Se invece, come Roberta B., ti mostri forte, reagisci, provi a tenere testa a tuo marito, allora anche botte e minacce possono essere derubricate a «tensione tra coniugi». E il coniuge può essere mandato assolto.
Lo ha deciso la Cassazione, concedendo l’assoluzione a Sandro F., il marito di Roberta B., già condannato in primo grado dal tribunale di Sondrio nel settembre 2005, e nell’ottobre del 2007 anche dalla Corte d’appello di Milano, che lo aveva ritenuto colpevole di maltrattamenti ai danni della moglie, condannandolo a 8 mesi di reclusione con le attenuanti generiche.

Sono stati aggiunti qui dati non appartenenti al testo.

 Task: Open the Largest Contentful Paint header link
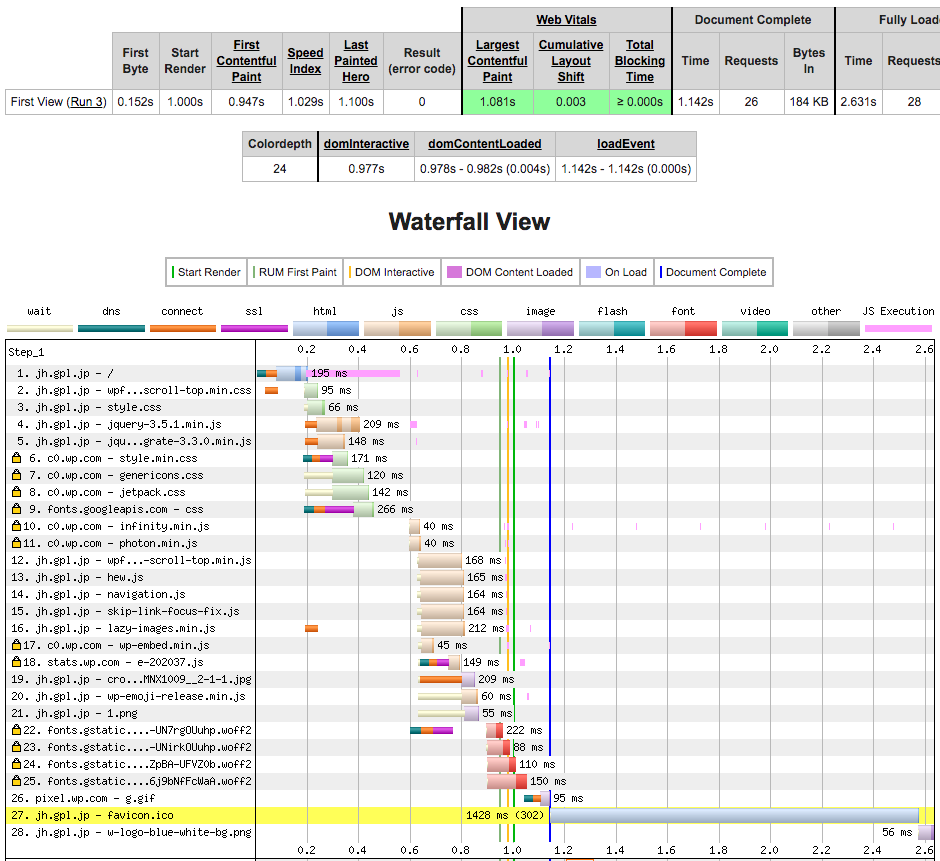(497, 61)
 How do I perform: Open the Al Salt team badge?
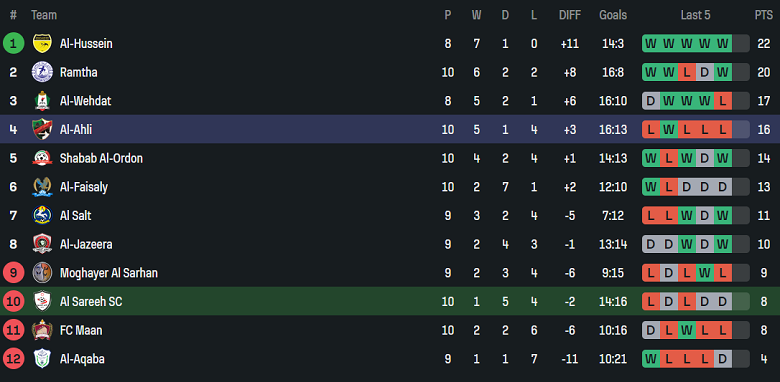click(x=42, y=215)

La Corte d’appello, allora, aveva confermato la sentenza di colpevolezza «sulla base di sue stesse ammissioni, anche se parziali, e sulla testimonianza di medici, conoscenti e certificati medici, da cui si ricava una condotta abituale di sopraffazioni, violenze e offese umilianti, lesive della integrità fisica e morale» della moglie sottoposta a «continue ingiurie, minacce e percosse». Non abbastanza per parlare di maltrattamenti secondo la Cassazione che ha accolto la tesi difensiva di Sandro F.. L’uomo ha spiegato che sua moglie è di «carattere forte», «per sua stessa ammissione», e per di più non «era intimorita dalla sua condotta». I giudici quindi si erano sbagliati a condannarlo perché avevano «scambiato per sopraffazione esercitata dall’imputato» quello che era solo «un clima di tensione fra coniugi». La Cassazione gli ha dato ragione.
I fatti «incriminati» in questa vicenda- spiega la sentenza n.25138 della sesta sezione penale – «appaiono risolversi in alcuni limitati episodi di ingiurie, minacce e percosse nell’arco di tre anni (per i quali la moglie ha rimesso la querela)». Mentre «perché sussista il reato di maltrattamenti in famiglia occorre che sia accertata una condotta abitualmente lesiva della integrità fisica e del patrimonio morale della persona offesa che, a causa di ciò, versa in una condizione di sofferenza».
Un identikit che non concide con il profilo di Roberta B., secondo i supremi giudici. Tanto più che «la condizione psicologica» della donna «per nulla intimorita dal comportamento del marito, era solo quella diuna persona scossa, esasperata, molto carica emotivamente», scrivono riprendendo la tesi difensiva del marito. «Sentenza vergognosa, un’offesa alle vittime di violenza», replica Telefono Rosa. Il maschilismo è duro a morire anche nei tribunali, attacca Rosy Bindi.
Mentre il ministro Mara Carfagna si dice «amareggiata per la miopia dei giudici».